Every time a client presents me with an opportunity to participate in an IRC Section 1031 transaction, I insist that he or she had his or her accountants run the numbers to determine the effect of paying the taxes versus deferring the tax with an exchange. From my vantage point, the tax savings do not replace the need for a strong real estate transaction for the replacement property. I believe you make money buying real estate; which is best demonstrated when you sell real estate.
Many times, investors are working on a project that will be part of a 1031 Exchange. There's an entire chapter in this book about exchanges, but in a nutshell, a 1031 Exchange occurs when you sell one property and purchase another property under the tax code 1031 and minimize or avoid paying taxes on the gain. Anytime a 1031 Exchange is involved, you should have a qualified intermediary execute it. The reason is simple. If there is any misstep with the procedures of the exchange, you will not qualify and you will end up paying the taxes you were trying to avoid.

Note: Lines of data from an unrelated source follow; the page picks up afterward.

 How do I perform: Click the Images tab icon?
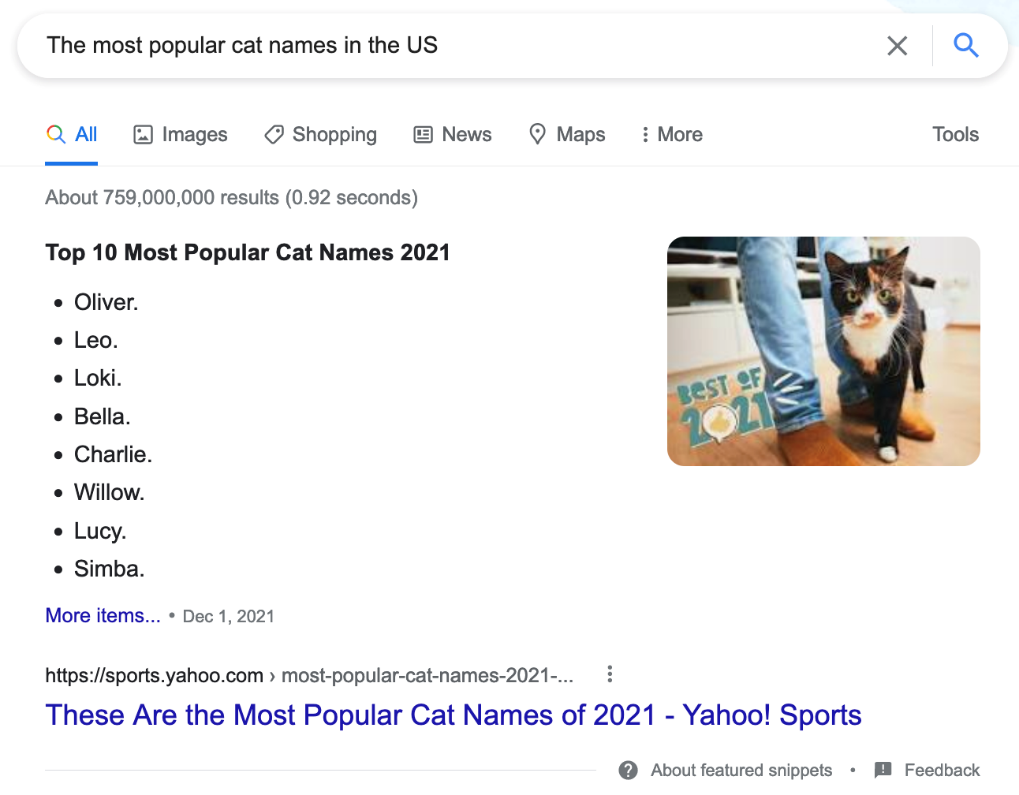(143, 135)
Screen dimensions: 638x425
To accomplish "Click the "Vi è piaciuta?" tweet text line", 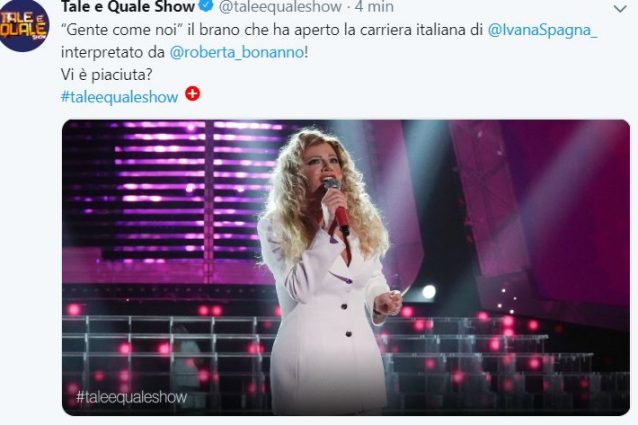I will 107,74.
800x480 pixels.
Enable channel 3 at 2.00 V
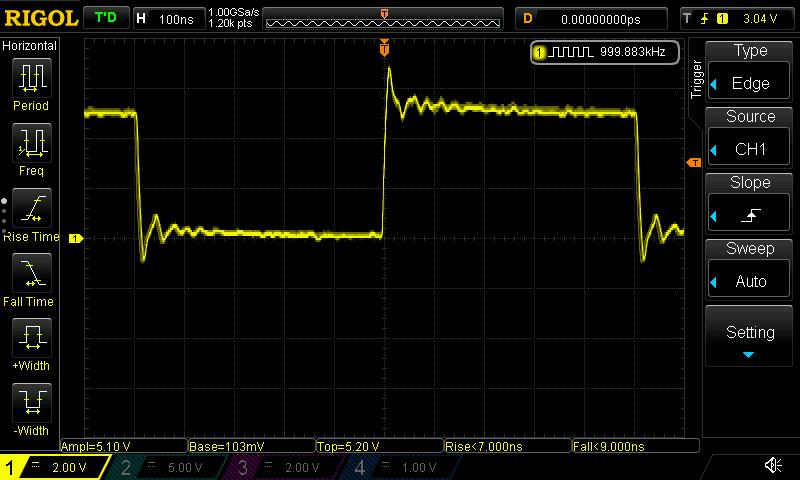click(x=283, y=467)
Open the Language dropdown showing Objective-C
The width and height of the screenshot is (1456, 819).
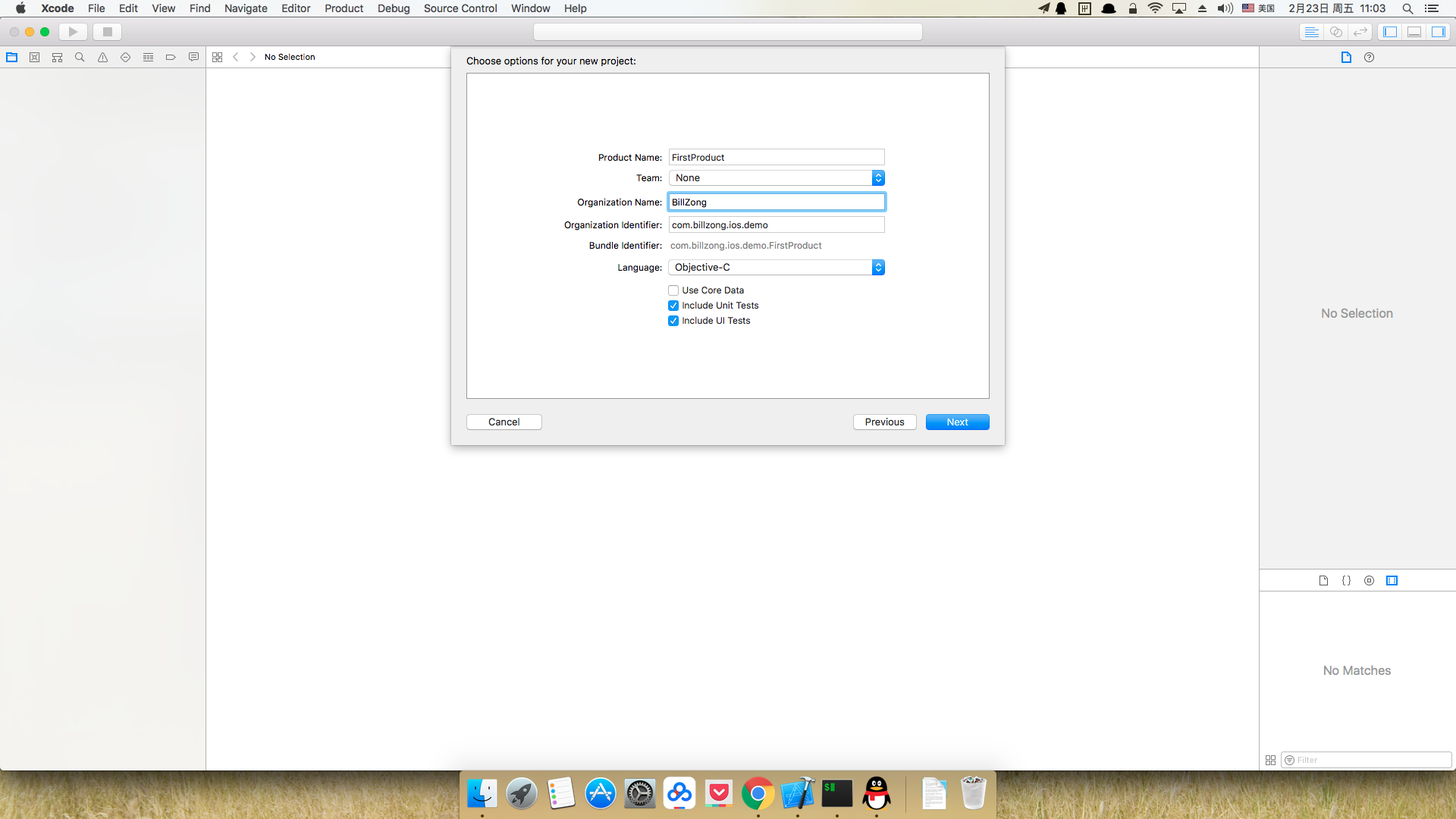point(777,267)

You want to know exactly how much the tax is and weigh the pros and cons of the exchange. A good test in my opinion, is asking yourself whether or not you would go forward with the transaction if an exchange was not involved. In other words, would you still consider this opportunity a good investment? Even if you answer yes to this question, I always make sure my client has discussed the exchange with me and his or her tax advisor so the entire plan can be viewed in light of the investor's bigger financial picture.
There are also nontax reasons for exchanges. Here are a few that you may not have considered:
• Exchange from fully depreciated property to a higher value property that can be depreciated.
• Exchange from non-income-producing raw land to improved property to create cash flow.
• Exchange to meet location requirements.
• Exchange from a larger property to several smaller properties, used to divide an estate among several heirs or for retirement reasons.
• Exchange from a tenants-in-common interest in one property to a fee interest in another property.
So what do you look for in a qualified intermediary? Exchangors must feel confident that exchange funds will be safe and available for the successful conclusion of their exchange. It is best to hire a qualified intermediary that, first, comes highly recommended by other real estate investors. You should also do your own due diligence to determine how the intermediary is investing funds it has on hand. Recently, a large intermediary was unable to fulfill its funding obligations because it had invested the bulk of its funds in auction rate securities, which became illiquid overnight! If you cannot understand the nature of the intermediary's underlying investments, then you should not let the intermediary hold your money!
Second, be sure to obtain a written guarantee for the exchange of funds. And, finally, verify that the qualified intermediary has fidelity bond coverage, preferably in the amount of $100 million professional liability insurance and employee theft and dishonesty coverage.